[Pixel coordinate grounding data]

****************************************

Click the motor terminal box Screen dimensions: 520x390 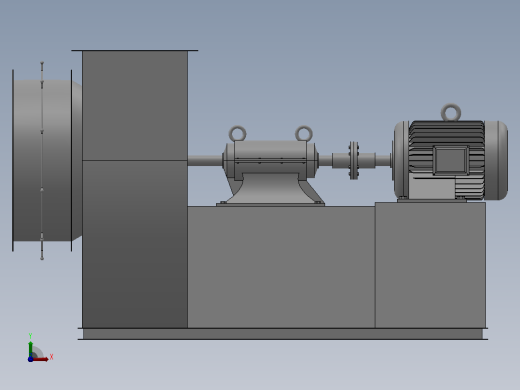tap(451, 160)
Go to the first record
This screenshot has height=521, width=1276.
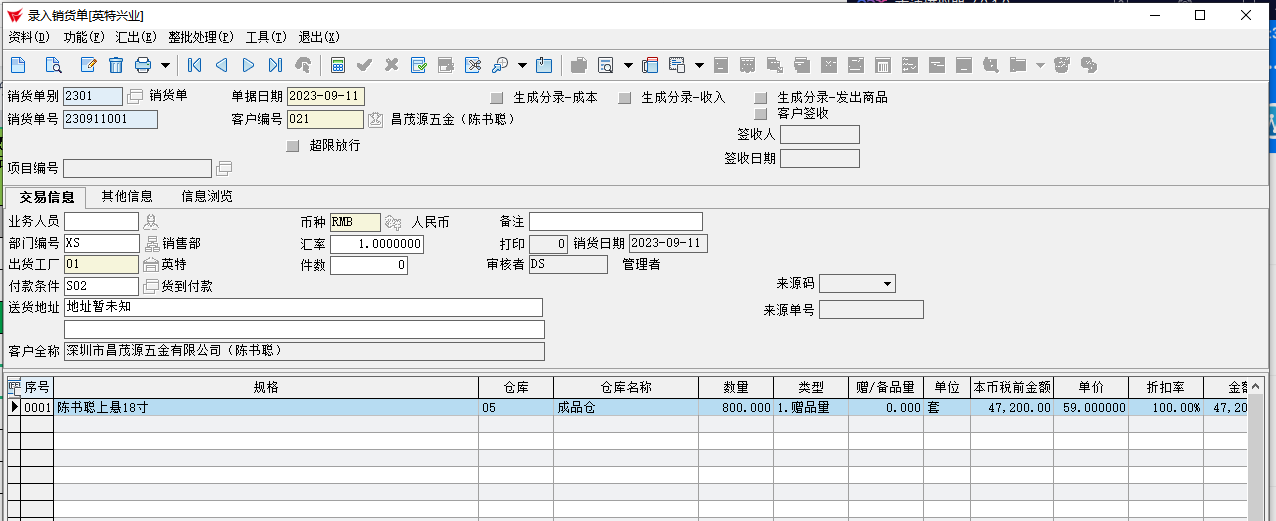[195, 66]
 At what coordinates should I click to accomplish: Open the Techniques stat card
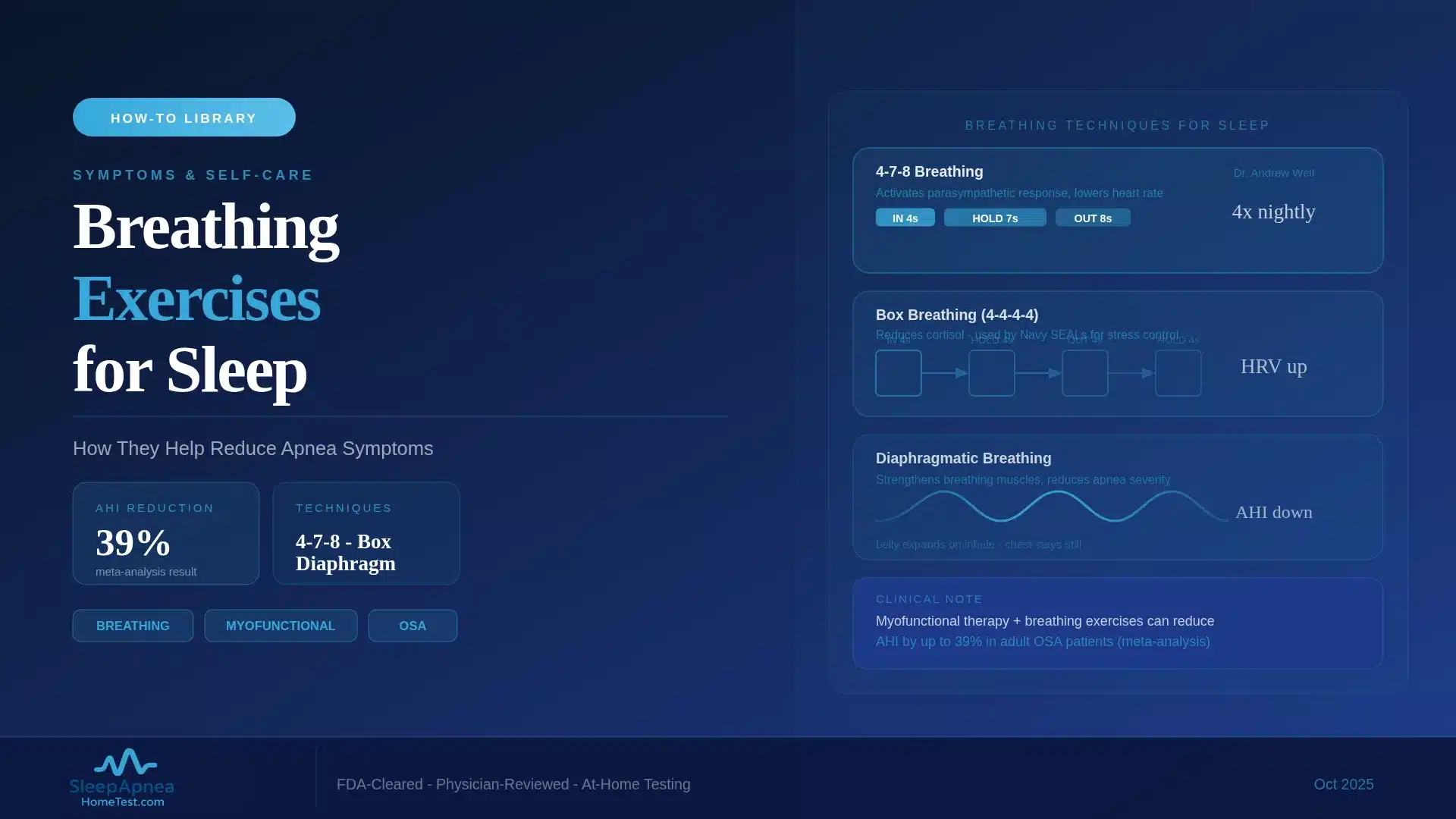[366, 533]
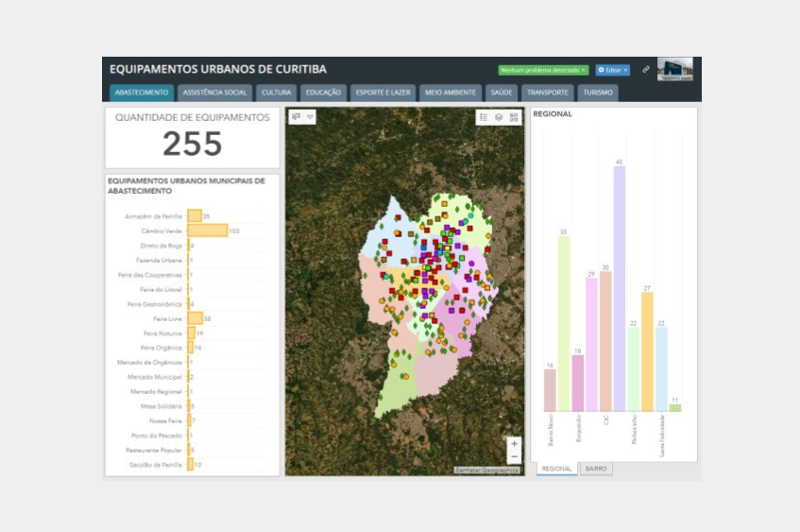Click the Câmbio Verde bar
The width and height of the screenshot is (800, 532).
[x=207, y=231]
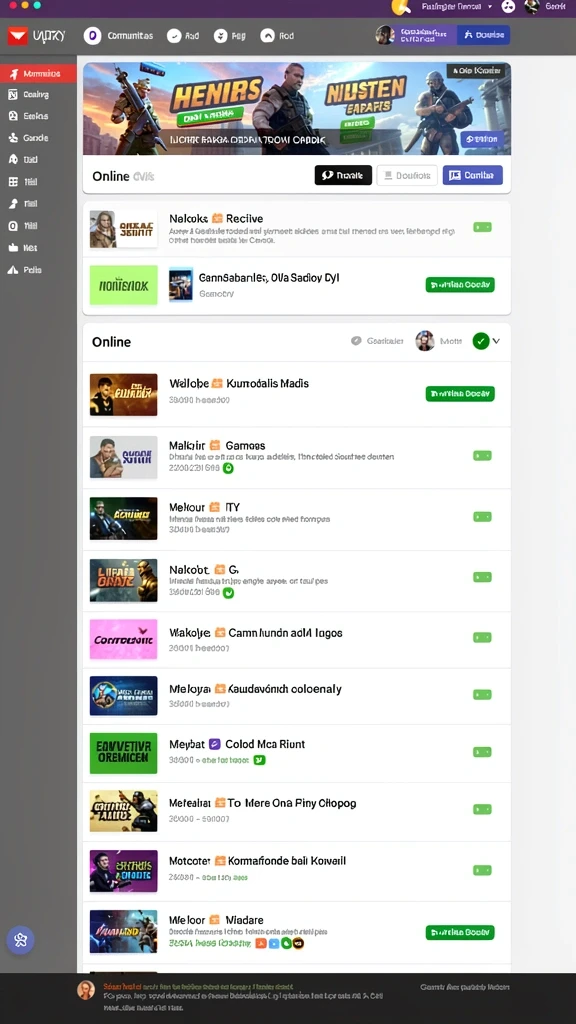
Task: Click the blue button on the hero banner
Action: pos(482,139)
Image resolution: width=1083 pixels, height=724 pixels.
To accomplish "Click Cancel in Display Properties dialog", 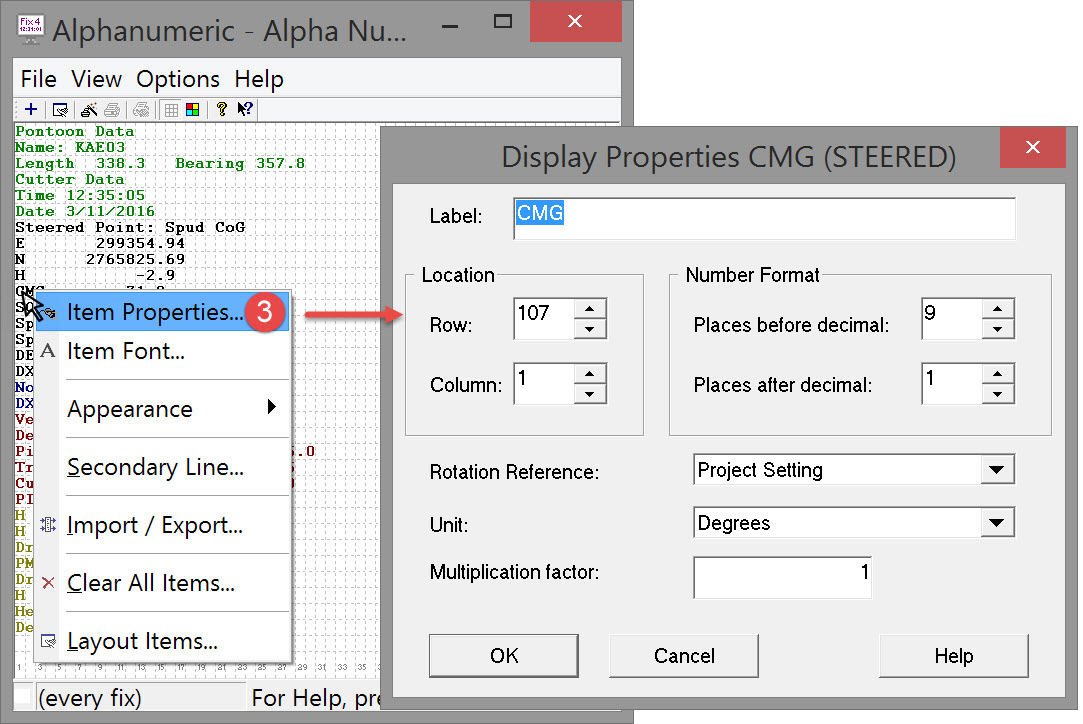I will pos(684,656).
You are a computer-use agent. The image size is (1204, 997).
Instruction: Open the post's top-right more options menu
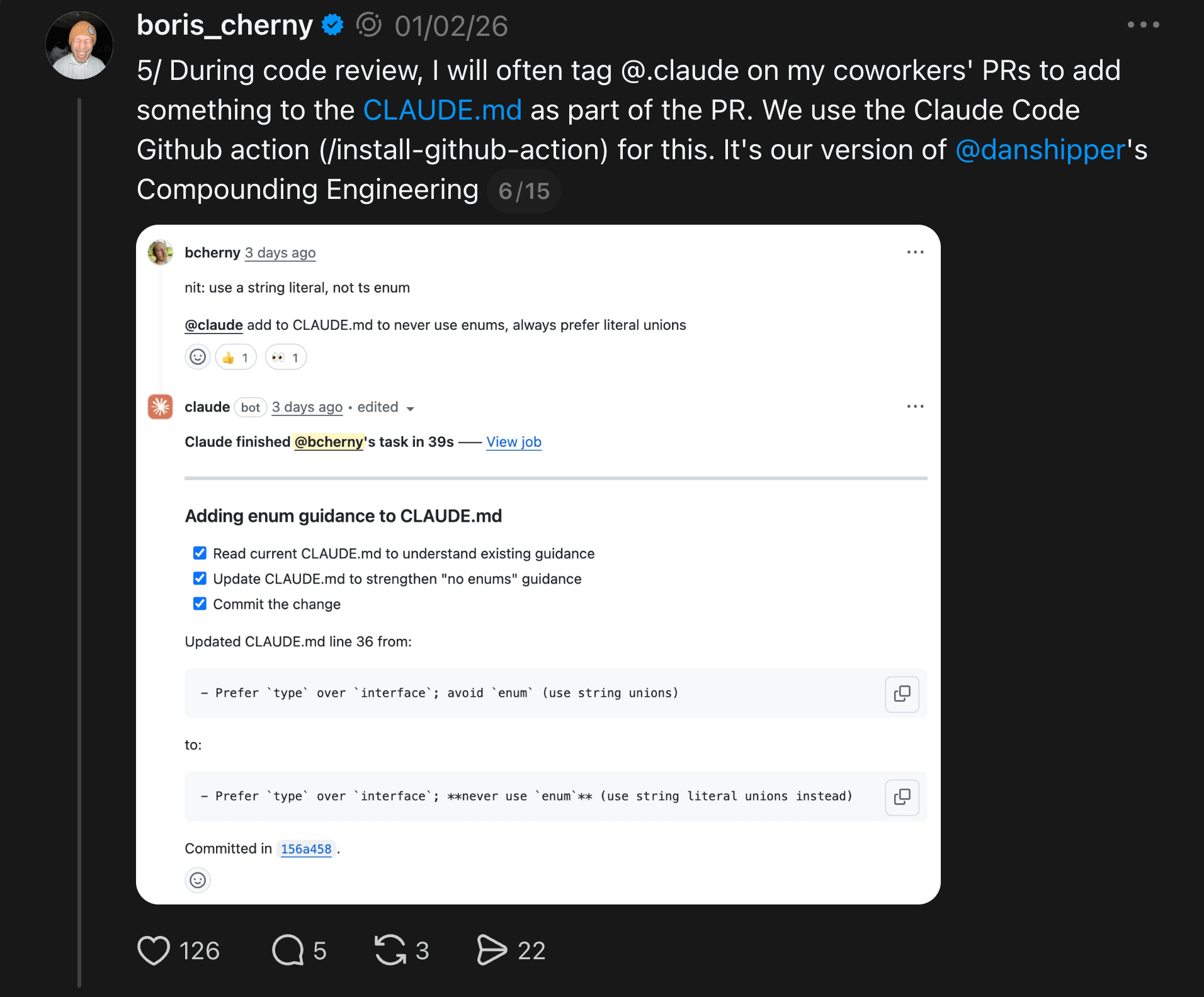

****************************************

■ **Exercise**: Restate word for word the lines from the one holding "You are a computer-use" down through the last line of the records above, and do not include the pictures.

■ **Problem solution**:
You are a computer-use agent. The image size is (1204, 997).
Instruction: Open the post's top-right more options menu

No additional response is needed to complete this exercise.